Some rabble-rousing private org, the National Constitution Center, still has those sections in its version. Must not have got the visit yet from the Library of Congress Police.
Looking a the page source I (a web developer) am struggling to come up with an explanation for how this could be a data issue. At the same time, I’m struggling to come up with a political reason why anyone thinks that removing sections from this page would accomplish anything.
Honestly, the only thing that makes sense to me right now is that the administration has some big list of “stupid stuff that will distract the media” and every few days they pull from that list randomly and enjoy a few moments of hey wait a minute where are the Epstein files?
Since there was no need whatsoever to go into that website to change anything, I would need to know what the actual intent of that supposed underpaid intern actually was.
It’s of no effect. There are legion copies and transcripts of the U.S. Constitution, including 13 surviving from the original 1787 print run of 500. The Library of Congress copy is not some official copy holding sway over the law of the land.
A 1787 hard copy is also on public display in several places, including the National Archives Rotunda (which, admittedly, could perhaps be closed or otherwise acted upon by Trumpian agents at any point).
In the image below, Article 1, Section 9 starts just over halfway down the page. Section 10 follows.

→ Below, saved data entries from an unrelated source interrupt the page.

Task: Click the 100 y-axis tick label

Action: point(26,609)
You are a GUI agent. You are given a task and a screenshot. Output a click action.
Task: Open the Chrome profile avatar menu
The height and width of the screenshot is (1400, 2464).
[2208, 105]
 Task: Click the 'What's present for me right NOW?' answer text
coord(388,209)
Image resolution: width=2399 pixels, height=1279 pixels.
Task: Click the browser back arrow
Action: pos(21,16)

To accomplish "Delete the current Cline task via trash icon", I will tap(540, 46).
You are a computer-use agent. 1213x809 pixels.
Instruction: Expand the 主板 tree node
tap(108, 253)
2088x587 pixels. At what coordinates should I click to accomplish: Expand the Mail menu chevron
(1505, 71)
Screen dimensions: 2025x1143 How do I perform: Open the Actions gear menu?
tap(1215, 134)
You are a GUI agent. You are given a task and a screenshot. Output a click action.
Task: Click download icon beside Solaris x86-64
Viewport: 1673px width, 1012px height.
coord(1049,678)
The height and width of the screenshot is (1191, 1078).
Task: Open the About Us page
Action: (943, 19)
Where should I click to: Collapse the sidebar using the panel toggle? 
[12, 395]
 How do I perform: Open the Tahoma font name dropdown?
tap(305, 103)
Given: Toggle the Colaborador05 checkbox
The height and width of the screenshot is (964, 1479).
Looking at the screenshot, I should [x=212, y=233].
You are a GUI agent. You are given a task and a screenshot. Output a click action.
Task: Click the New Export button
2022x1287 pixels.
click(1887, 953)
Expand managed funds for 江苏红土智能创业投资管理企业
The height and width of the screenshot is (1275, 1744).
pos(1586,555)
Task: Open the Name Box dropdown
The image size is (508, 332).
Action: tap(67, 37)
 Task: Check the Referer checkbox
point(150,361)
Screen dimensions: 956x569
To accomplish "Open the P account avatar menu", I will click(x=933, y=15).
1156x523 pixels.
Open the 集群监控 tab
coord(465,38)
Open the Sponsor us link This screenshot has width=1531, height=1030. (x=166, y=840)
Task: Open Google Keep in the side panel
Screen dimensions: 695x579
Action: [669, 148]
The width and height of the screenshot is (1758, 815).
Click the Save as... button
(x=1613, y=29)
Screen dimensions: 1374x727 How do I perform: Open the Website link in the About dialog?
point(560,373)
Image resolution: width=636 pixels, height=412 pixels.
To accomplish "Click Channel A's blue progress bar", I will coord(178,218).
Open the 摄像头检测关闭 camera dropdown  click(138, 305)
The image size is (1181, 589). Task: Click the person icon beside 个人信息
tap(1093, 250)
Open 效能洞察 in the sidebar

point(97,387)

It’s easiest seen and made out by enlarging and zooming in:
I haven’t looked at the code but, certainly, I’d expect this sort of thing to either be hardcoded into the HTML or stored as a single, large blob in a single table cell.
Your “creating headlines just for the sake of creating headlines” theory isn’t completely unreasonable. I’d probably lean towards a minor act of protest by a person who disagrees with the current administration, but I’d lean more strongly towards, “Probably not the biggest issue of the day.”
I’m willing to go with incompetence but I can’t imagine why fixing this would take a day or two. It is a copy/paste/submit problem. Could be fixed in a minute.
If the person with access to the server is still working there. Could be a disgruntled employee from one of the rounds of senseless layoffs, and now nobody left has edit privileges any more.
Just giving whoever a little bit of grace. Had something similar happened under Obama or Biden’s administrations, it would have largely gone unnoticed (or at least wouldn’t have been covered by any news outlets).
Thank you for your inquiry and your interest in the Library of Congress. Due to a coding error, some sections of Article 1 are missing on the Constitution Annotated website. We are aware of the issue and working to correct it. We expect this to be resolved soon. If you wish, we can send you an email notification when the issue is resolved.